A crucial aspect of the reforms is a review of permitted development rights granted by the Town and Country Planning (General Permitted Development) (Scotland) Order 1992 (as amended), it says. Options for 16 types of development have been subjected to sustainability appraisal, to be published shortly, along with a detailed programme for delivery and changes to the order.


Among key elements to be prioritised are changes in relation to hill tracks (private ways), measures supporting digital connectivity and supporting delivery of affordable homes.

But the stand-out elements among these priorities are "changes which help to address climate change (such as, for example, micro-renewable technologies)". These permitted development rights will effectively put climate change centre stage in planning decisions.

Section 2 of the Act, which amends both content and procedures in preparing the National Planning Framework, is to come into force on 8 November, along with the Purpose of Planning in section 1 applying to preparation of the Framework and local development plans.


It says a draft of NPF4 is anticipated for public consultation in the third quarter of 2020, allowing for "extensive engagement earlier in the year". The draft "will be laid in Parliament for a period of up to 120 days to allow representations to be made, which will take until early 2021 to conclude" under new procedures.

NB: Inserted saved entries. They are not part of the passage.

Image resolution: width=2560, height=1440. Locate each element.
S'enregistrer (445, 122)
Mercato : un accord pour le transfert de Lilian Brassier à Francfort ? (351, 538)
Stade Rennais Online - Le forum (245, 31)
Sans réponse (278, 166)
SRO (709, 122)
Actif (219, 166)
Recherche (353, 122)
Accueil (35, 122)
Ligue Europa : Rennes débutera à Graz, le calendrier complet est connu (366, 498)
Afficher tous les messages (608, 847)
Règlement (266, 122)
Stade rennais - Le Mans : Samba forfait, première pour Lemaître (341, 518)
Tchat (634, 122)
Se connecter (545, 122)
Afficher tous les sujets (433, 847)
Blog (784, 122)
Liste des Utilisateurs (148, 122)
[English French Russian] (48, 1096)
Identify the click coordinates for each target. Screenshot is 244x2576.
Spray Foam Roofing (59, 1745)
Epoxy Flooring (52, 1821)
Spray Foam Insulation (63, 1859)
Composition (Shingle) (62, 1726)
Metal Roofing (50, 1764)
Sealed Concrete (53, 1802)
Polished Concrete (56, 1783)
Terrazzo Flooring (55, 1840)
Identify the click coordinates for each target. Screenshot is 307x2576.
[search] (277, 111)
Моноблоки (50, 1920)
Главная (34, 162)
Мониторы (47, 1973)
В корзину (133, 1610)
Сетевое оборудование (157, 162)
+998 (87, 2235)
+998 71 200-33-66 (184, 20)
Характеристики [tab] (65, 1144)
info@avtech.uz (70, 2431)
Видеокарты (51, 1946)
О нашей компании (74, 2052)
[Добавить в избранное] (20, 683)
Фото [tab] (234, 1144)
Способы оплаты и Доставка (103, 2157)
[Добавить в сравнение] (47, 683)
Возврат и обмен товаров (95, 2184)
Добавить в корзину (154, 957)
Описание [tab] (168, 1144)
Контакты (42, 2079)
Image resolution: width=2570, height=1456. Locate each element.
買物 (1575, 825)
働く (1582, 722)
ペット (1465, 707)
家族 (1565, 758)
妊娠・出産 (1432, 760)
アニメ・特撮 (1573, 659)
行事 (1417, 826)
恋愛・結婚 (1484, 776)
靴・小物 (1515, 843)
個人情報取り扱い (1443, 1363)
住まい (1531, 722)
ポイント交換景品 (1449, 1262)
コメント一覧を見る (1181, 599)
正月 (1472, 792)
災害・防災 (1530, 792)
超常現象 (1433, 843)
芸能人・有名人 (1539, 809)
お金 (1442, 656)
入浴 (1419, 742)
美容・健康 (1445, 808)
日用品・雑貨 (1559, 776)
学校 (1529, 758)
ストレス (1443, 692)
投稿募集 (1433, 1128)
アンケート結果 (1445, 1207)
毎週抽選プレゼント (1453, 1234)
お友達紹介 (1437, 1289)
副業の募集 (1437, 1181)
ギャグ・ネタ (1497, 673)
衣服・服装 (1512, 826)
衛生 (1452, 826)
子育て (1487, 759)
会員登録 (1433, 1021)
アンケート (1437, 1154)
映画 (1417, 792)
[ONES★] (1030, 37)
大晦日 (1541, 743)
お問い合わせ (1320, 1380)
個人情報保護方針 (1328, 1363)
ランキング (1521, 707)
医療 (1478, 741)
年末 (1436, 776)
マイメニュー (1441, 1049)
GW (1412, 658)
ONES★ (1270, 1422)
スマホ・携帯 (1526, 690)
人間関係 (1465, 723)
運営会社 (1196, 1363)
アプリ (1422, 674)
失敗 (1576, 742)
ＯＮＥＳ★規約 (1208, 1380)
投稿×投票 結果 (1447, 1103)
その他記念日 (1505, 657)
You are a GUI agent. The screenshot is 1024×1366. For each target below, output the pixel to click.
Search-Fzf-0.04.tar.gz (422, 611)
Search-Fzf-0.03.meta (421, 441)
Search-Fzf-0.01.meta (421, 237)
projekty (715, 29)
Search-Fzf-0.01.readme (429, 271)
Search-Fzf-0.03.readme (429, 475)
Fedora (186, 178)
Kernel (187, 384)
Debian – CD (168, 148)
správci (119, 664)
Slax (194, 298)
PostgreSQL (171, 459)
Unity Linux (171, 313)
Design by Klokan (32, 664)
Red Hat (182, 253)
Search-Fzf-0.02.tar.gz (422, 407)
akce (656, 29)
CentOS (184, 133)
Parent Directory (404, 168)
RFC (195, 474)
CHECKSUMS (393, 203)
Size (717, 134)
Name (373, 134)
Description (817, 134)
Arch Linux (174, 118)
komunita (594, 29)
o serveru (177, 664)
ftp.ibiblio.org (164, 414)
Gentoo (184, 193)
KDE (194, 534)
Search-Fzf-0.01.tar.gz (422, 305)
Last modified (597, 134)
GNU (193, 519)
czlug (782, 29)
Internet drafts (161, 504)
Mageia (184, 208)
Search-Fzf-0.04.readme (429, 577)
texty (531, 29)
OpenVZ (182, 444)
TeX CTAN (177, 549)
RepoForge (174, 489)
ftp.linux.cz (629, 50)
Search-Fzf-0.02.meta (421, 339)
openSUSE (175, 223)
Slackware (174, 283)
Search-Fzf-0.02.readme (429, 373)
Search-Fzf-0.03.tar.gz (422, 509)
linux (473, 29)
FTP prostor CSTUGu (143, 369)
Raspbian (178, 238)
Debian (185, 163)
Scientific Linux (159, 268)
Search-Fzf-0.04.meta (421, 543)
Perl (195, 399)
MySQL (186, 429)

Following elections, Scottish Parliamentary approval of the revised draft should then be possible in the final quarter of 2021, it says.


A key feature of the Act will see it "remove the requirement for strategic development plans in the four largest city regions, and introduce a requirement for all authorities, working together as they see fit, to prepare regional spatial strategies setting out strategic development priorities". Both the NPF and local development plans must have regard to RSSs.


Planning authorities will be obliged to notify all Councillors, MSPs and MPs of applications for major developments, and full Council will need to make decisions on applications where there has been a pre-determination hearing.


On preparation of Local Development Plans, the Act makes substantial changes aimed at enhancing effectiveness, increasing community involvement and focus on delivery. It requires evidence reports, and an early "gatecheck" to ensure that evidence is sufficient, new requirements of stakeholder participation. Another major change is the moving of LDPs from a five-year to a 10-year cycle.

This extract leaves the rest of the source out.